Perioperative dexamethasone increases GBM malignancy and resistance before adjuvant therapy. Dexamethasone enhances the proliferative and migrative capacities of GBM (37, 38) and makes it resistant to chemoradiation (39–43). For example, in a murine GBM model, dexamethasone administered daily for 3 days before radiation significantly lowered the survival (33).
Perioperative dexamethasone weakens the systemic immunity of GBM patients before adjuvant therapy. dexamethasone is 30x more potent an immunosuppressant than endogenous steroids (13, 44). Routine preoperative treatment with dexamethasone (commonly 4 mg three times a day for 7 days) significantly depletes B cells, T cells, and NK cells in the blood of newly diagnosed GBM patients before surgery (45, 46). Up to 30% of GBM patients treated with dexamethasone have blood CD4 T cell counts < 200/mm (3) before surgery (i.e., they meet AIDS criteria)! (45, 47). Postoperatively, GBM patients receive even greater doses of dexamethasone (6-16 mg daily for 1-2 weeks)! which further worsens lymphopenia before starting chemoradiation (11, 12). Lymphopenia at the start or during chemoradiation predicts a lower survival in GBM patients (11, 32, 48–50). Not surprisingly, higher doses of perioperative dexamethasone lead to more infections in GBM patients in the 90 days after surgery (11, 51, 52). Infections cause treatment delays, are a direct cause of death (53, 54), and are an independent predictor of survival in GBM patients (11). Perioperative dexamethasone is a well-established cause of infections in other neurosurgery patients (55, 56). A large, multicenter, phase 3 RCT showed significantly greater infections in subdural hematoma neurosurgery patients randomized to a 2-week course of dexamethasone (29). A similar 2-week dexamethasone course is commonly prescribed postoperatively to GBM patients, who unlike other neurosurgery patients become further immunosuppressed by chemoradiation.
Perioperative dexamethasone may deplete GBM-infiltrated immune cells before adjuvant therapy (57). Among cancers, GBM is uniquely depleted in lymphocytes (58). Although it is accepted as GBM’s natural state due to the brain’s immune privilege (59), this idea is likely confounded by dexamethasone. GBM patients are the only cancer patients who receive dexamethasone before surgery, which causes lymphocyte apoptosis (60). Data of recurrent GBMs from dexamethasone-treated patients support this hypothesis (61). Higher GBM-infiltrated T cells directly correlate with longer survival in GBM patients (62).

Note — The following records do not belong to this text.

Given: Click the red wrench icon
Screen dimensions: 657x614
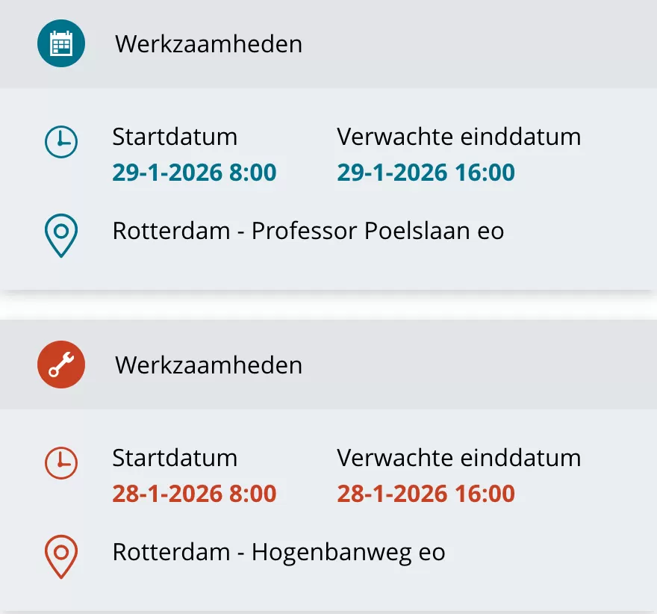Looking at the screenshot, I should click(61, 365).
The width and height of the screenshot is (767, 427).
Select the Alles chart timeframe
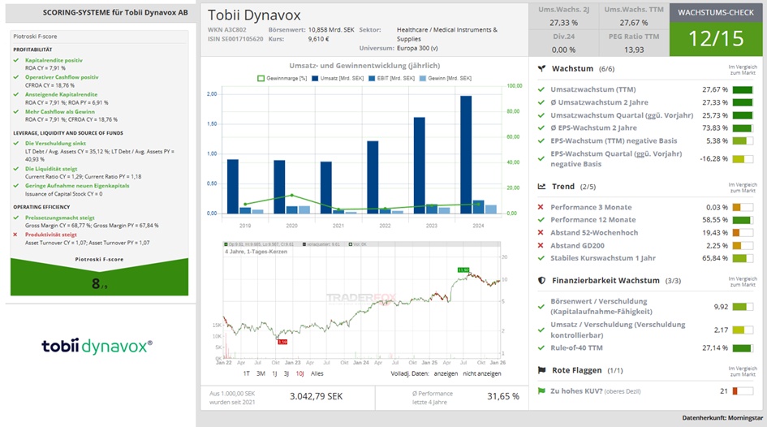tap(317, 373)
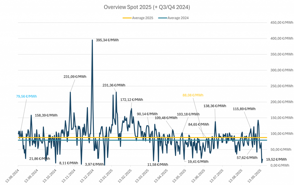
Task: Select the Average 2024 legend entry
Action: [178, 18]
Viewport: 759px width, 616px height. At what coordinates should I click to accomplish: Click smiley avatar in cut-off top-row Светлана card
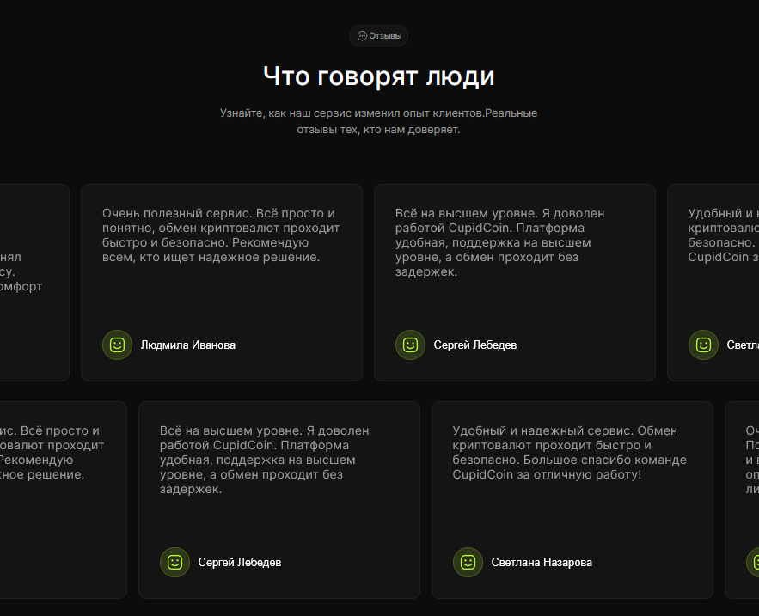[x=703, y=345]
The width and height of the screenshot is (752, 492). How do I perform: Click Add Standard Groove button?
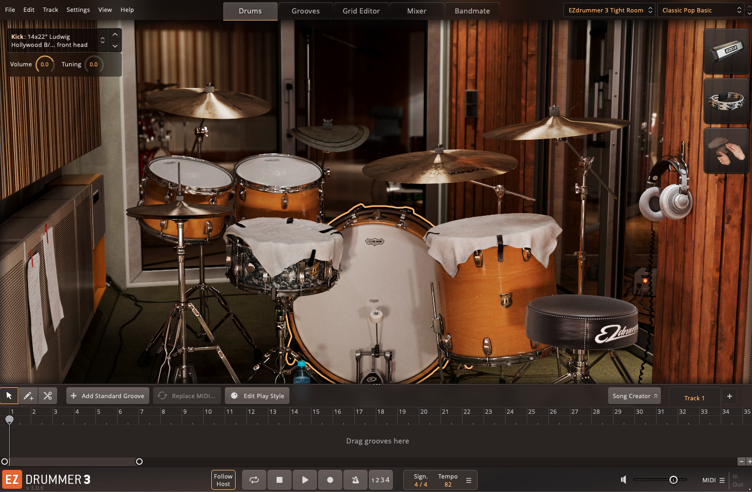click(108, 396)
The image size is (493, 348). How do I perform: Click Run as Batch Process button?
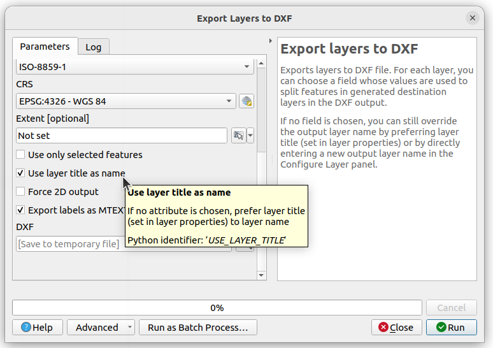(x=197, y=328)
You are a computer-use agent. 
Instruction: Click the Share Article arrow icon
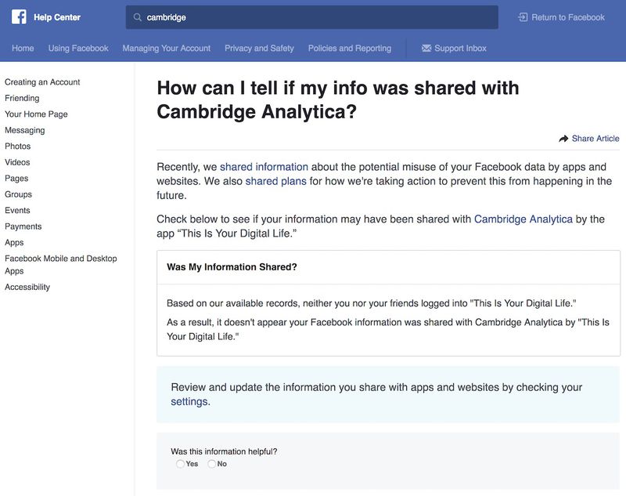pos(563,137)
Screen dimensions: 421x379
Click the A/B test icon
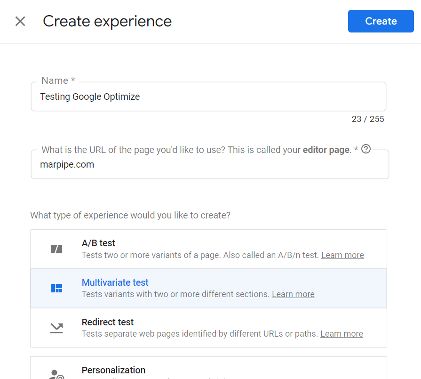point(56,248)
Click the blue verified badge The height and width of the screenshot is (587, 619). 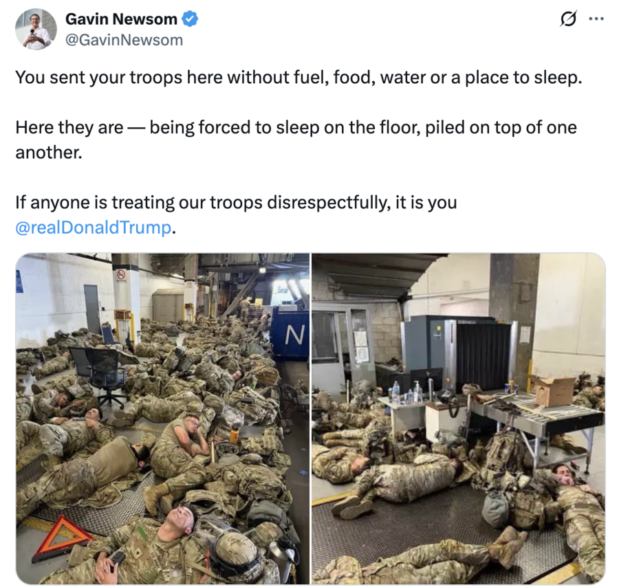tap(190, 19)
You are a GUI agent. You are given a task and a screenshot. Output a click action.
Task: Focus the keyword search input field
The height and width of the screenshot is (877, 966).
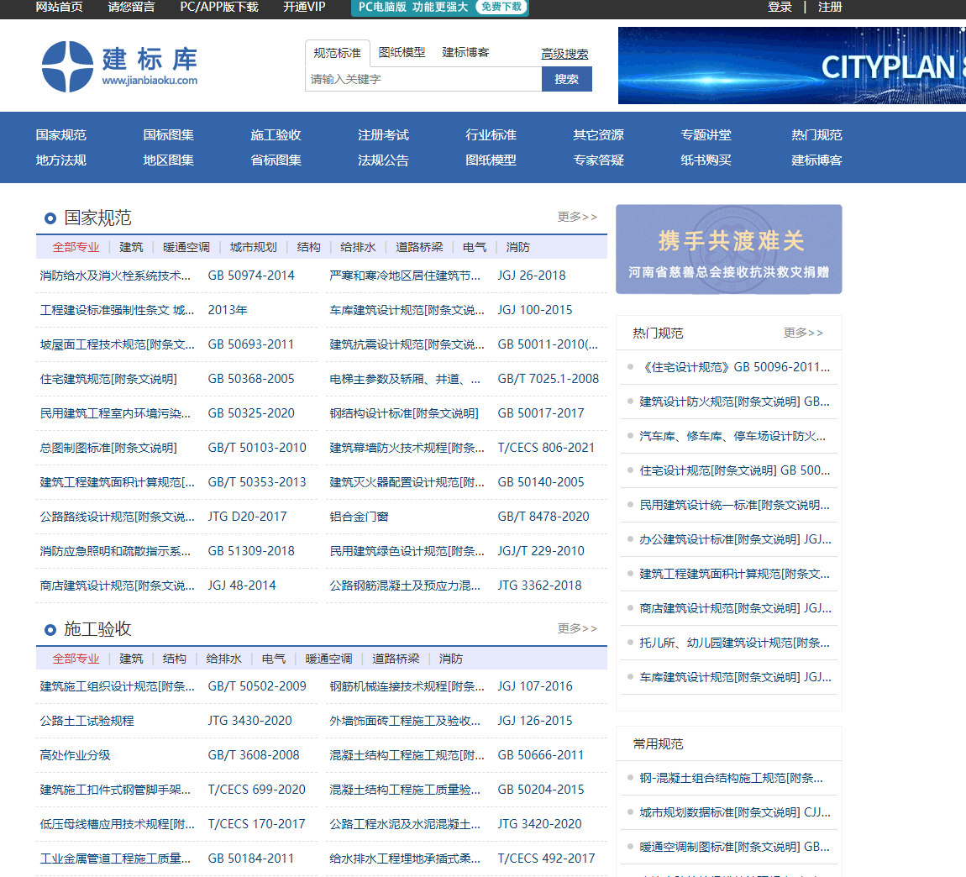423,79
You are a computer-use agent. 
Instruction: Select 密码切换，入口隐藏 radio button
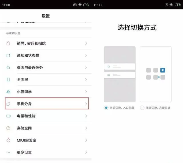pyautogui.click(x=106, y=108)
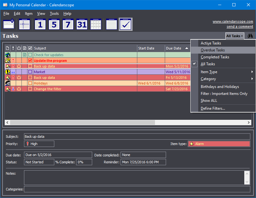Uncheck the completed 'Update the program' checkbox

(x=30, y=61)
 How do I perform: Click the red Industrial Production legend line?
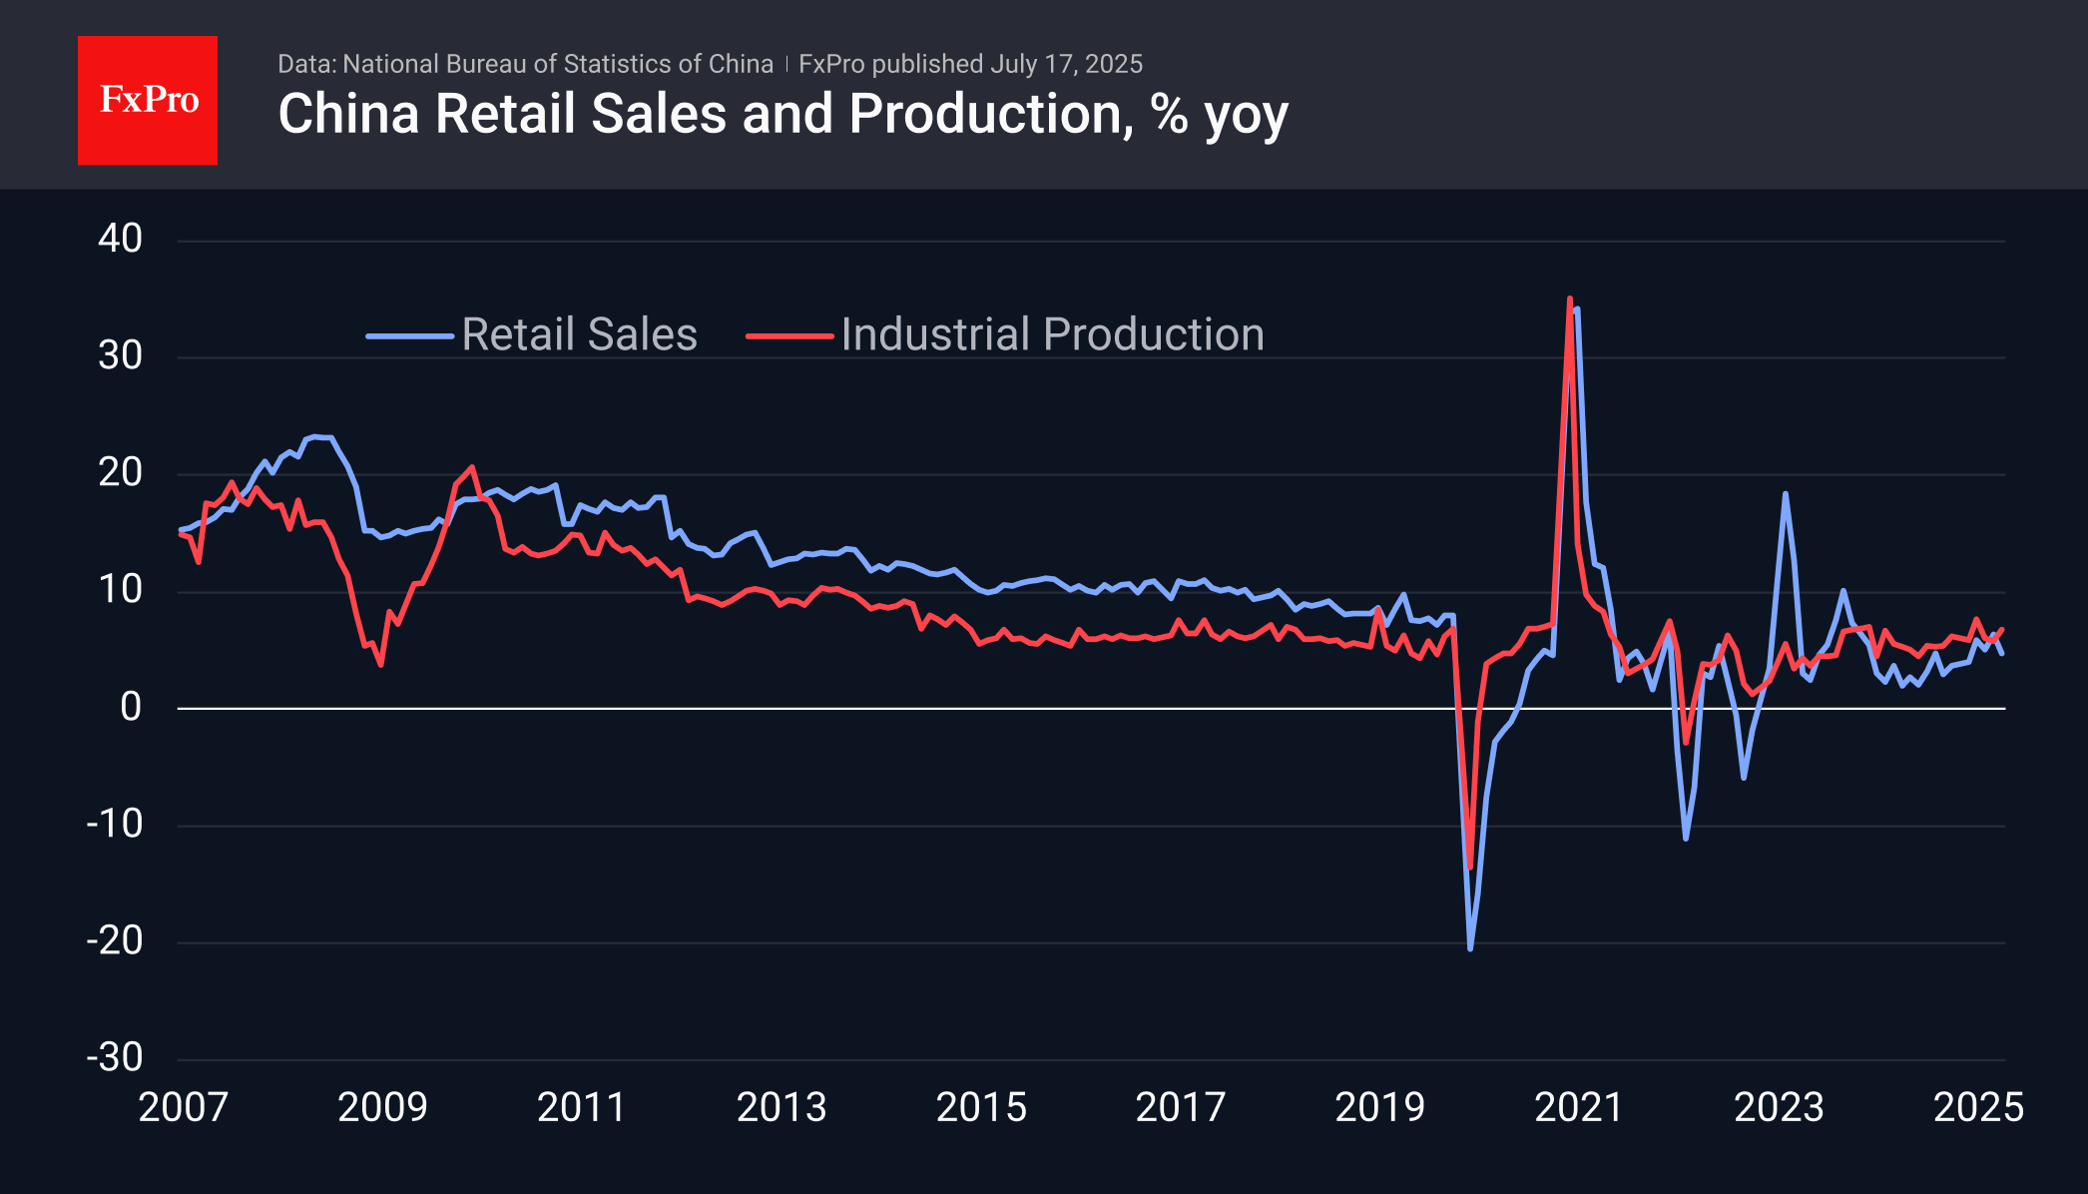pyautogui.click(x=789, y=336)
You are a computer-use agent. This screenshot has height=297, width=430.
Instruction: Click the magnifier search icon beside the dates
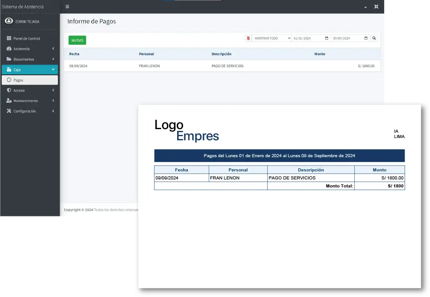[x=374, y=38]
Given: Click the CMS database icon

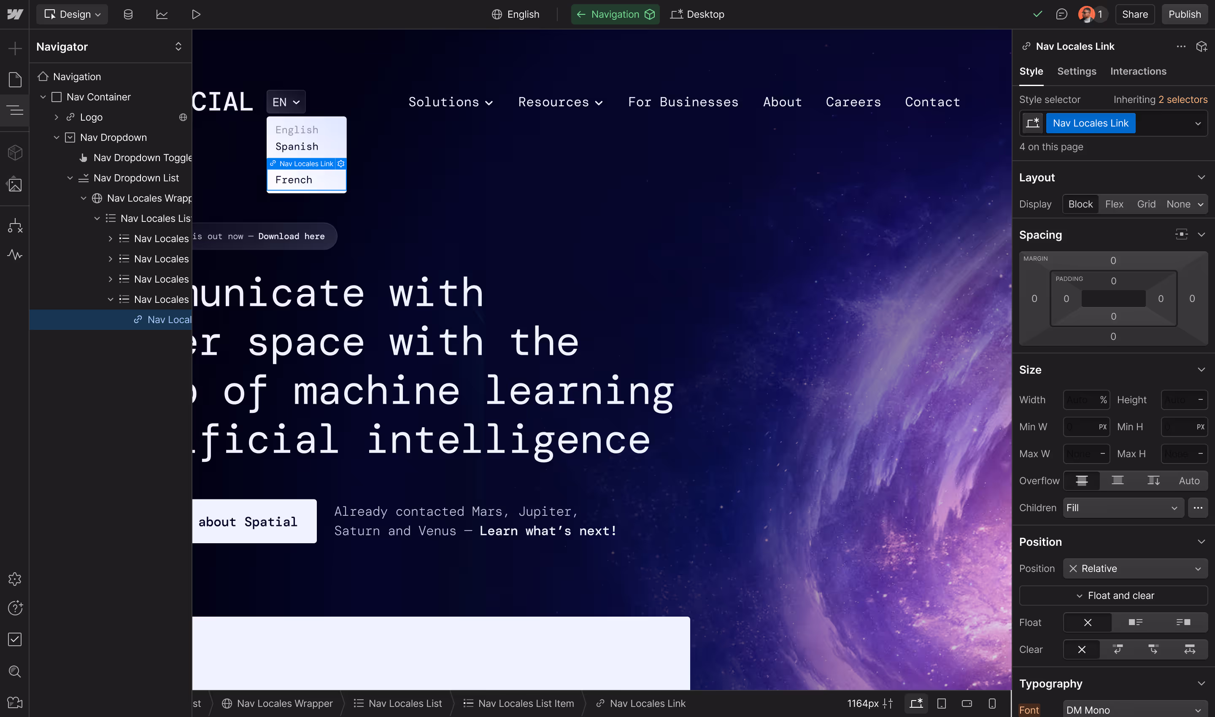Looking at the screenshot, I should pos(128,14).
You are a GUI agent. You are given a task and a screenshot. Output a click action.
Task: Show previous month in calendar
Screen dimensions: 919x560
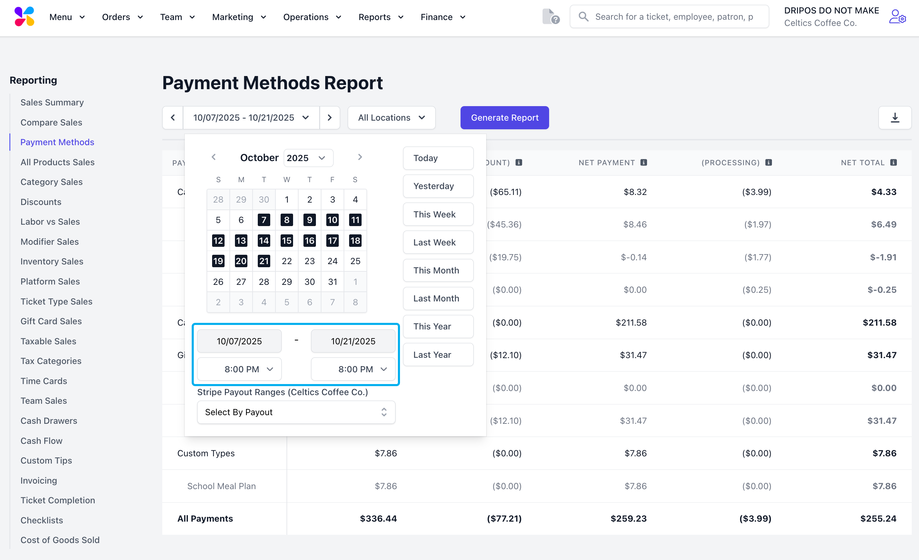pyautogui.click(x=214, y=157)
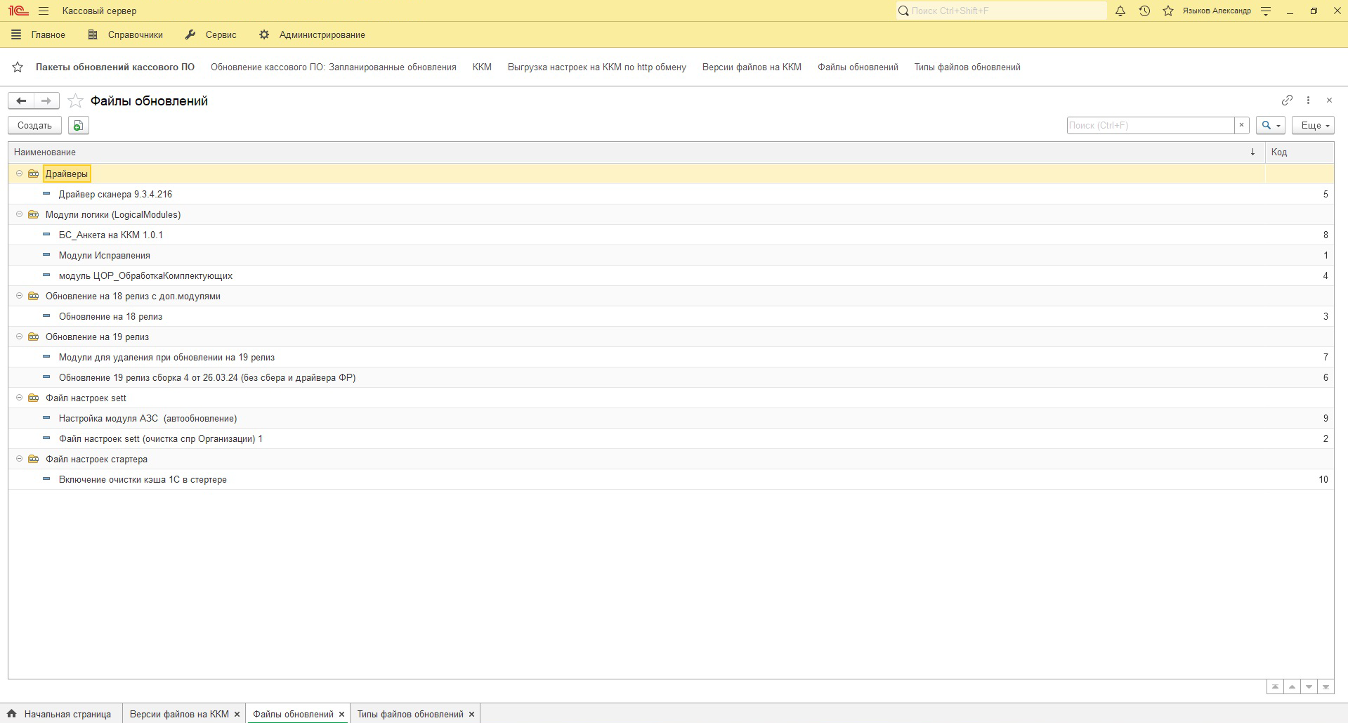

Perioperative dexamethasone may attenuate immunotherapy. Cancer immunotherapies activate immunity against cancer cells resulting in durable objective responses (63, 64). Dexamethasone hinders them (65). In murine GBM models, it eradicates the survival benefit of immune checkpoint inhibitors and oncolytic viral therapy by depleting T cells and blocking potent intratumoral and global immune responses (66, 67). Retrospective results in GBM patients are similar (66). Moreover, recent large, multicenter, multinational, phase 3 RCTs of immune checkpoint inhibitors in GBM patients were not efficacious (2, 9, 10). However, subgroup analysis of one trial showed efficacy in those who did not receive dexamethasone! (10) In another phase 2 RCT that failed to show the efficacy of a checkpoint inhibitor, 90% of the efficacious responses occurred in GBM patients who did not receive dexamethasone (68). In a neo-antigen vaccine trial in GBM patients, dexamethasone prevented favorable neo-antigen-specific T cell responses and infiltration of T cells in the tumor (69).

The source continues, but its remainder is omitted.